Graham Reid | | 1 min read
It's salutary to think that Robert Plant has now been out of Led Zeppelin for more than three times longer than he was in it.
It should mean that references to that former life should have long been set aside, if for no other reason than his musical path in the current century has moved closer to a kind of mystical world music and allusion to more folk blues than blues rock.
This new album – again with his band the Sensational Space Shifters – opens with a folksy May Queen which is also part country blues and world music drone.
It's a suitable first statement on an album which has similar touchstones through out (notably on the North African influenced title track), even on his revision (with Chrissie Hynde) of the old rock songs Bluebirds Over the Mountains with what sounds like backward guitar and a psychedelic flourish.
He touches on a rockabilly beat for the self-explanatory political message on Carving Up the World . . . A Wall and Not A Fence.
And he's again in a serious socio-political mood for New World which addresses historic colonialism, plunder and the spread of religion into the new worlds. Some have considered it the inverse of Led Zepp's heroic Immigrant Song but in its dark grandeur it is its equal, in a very different way of course.
He conjures an almost apocalyptic vision on the almost-poppy Bones of Saints (with sub-Saharan guitar).
Much of this album is toned down and mid-tempo, and Plant's vocal rarely aims for the sky as immediately as he once did.
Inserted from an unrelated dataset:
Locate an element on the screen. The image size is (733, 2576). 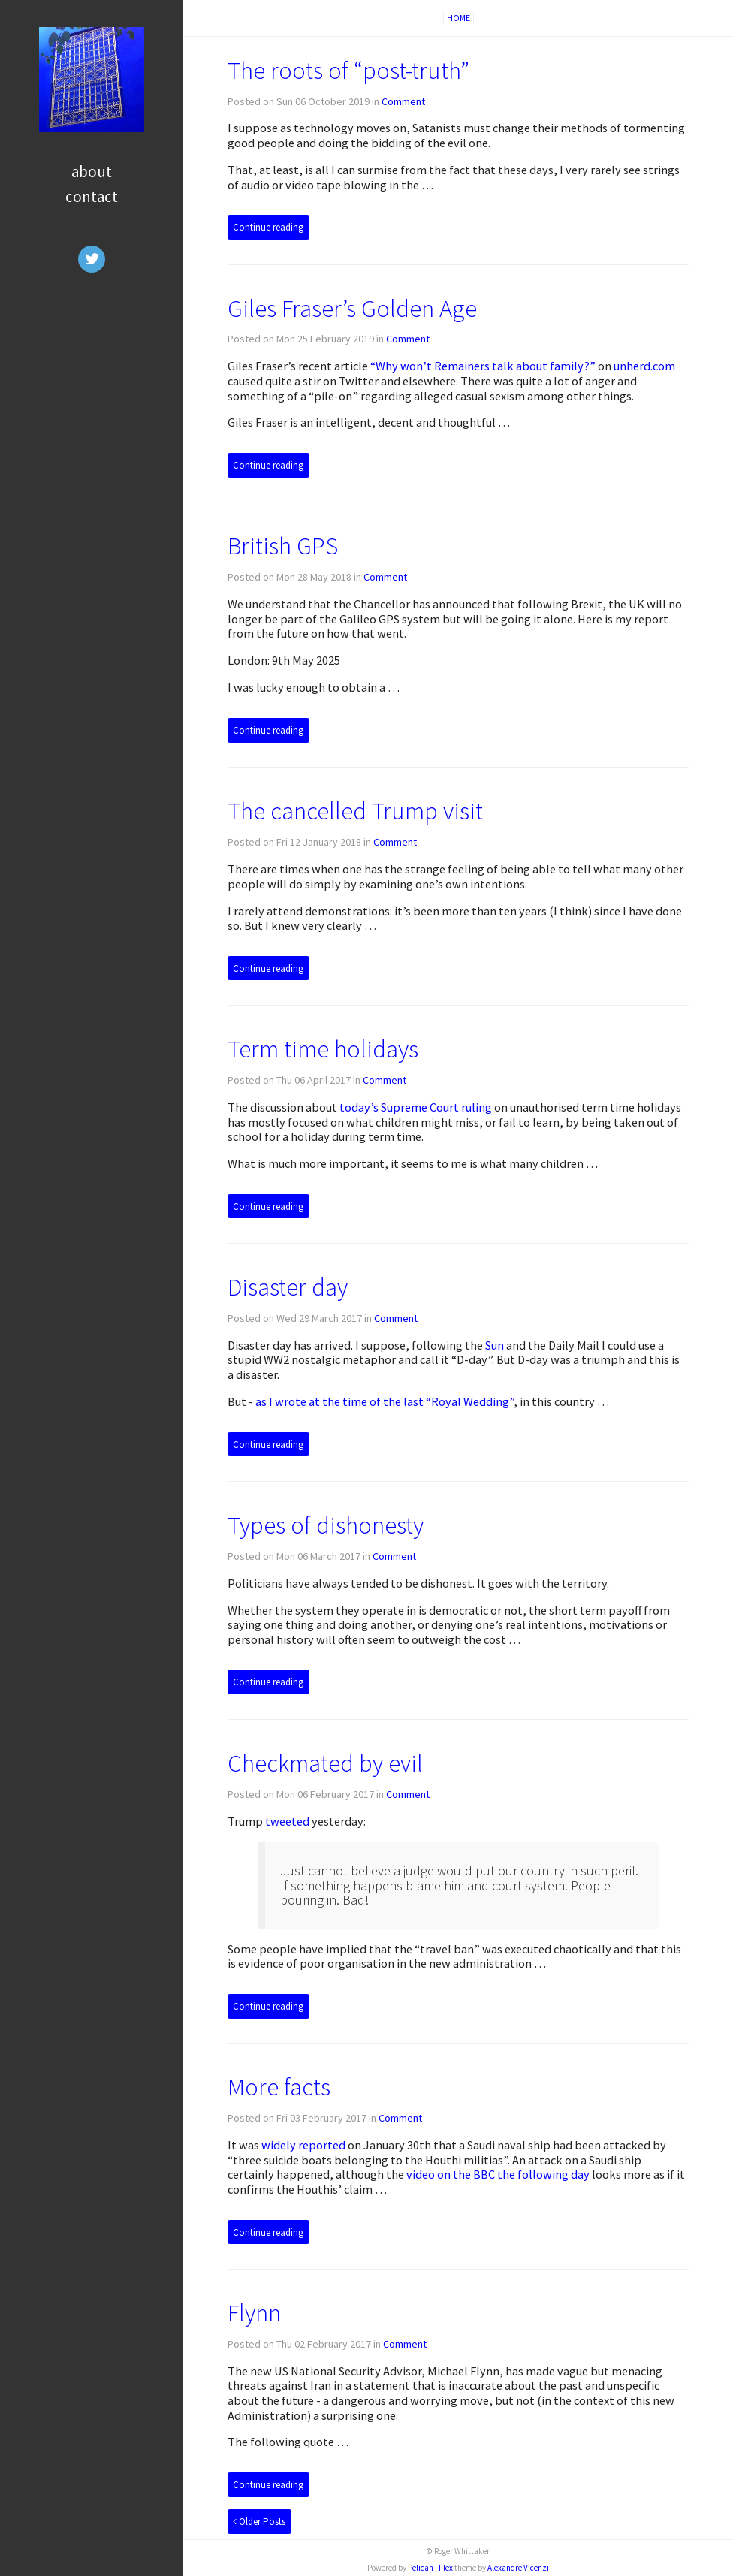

Instead he finds again a more expressive voice for Dance With You Tonight then lets the melody take him on the upward trajectory.
The mood comes right down for the Anglofolk of Season's Song which is again given a gloriously ascending musical setting by the Space Shifters (who all get co-writing credits throughout) and a gentle choral part.
And also on A Way With Words which might be as close to piano ballad as he will ever get.
The final track Heaven Sent is mysteriously like a farewell note.
Some senior artists, Plant is 70 next year, try to recycle past glories and others – like Bob Dylan, Paul Simon, Nick Lowe, Lucinda Williams and many others – find a new voice and other concerns to engage them.
Once again Robert Plant delivers an album which is layered and nuanced and if it never quite offers visceral thrills or delivers a punch, then at its best it locates itself in a genre of Plant's own making which is roots music . . . but they are roots in Britain, America, North Africa and rock'n'roll's past.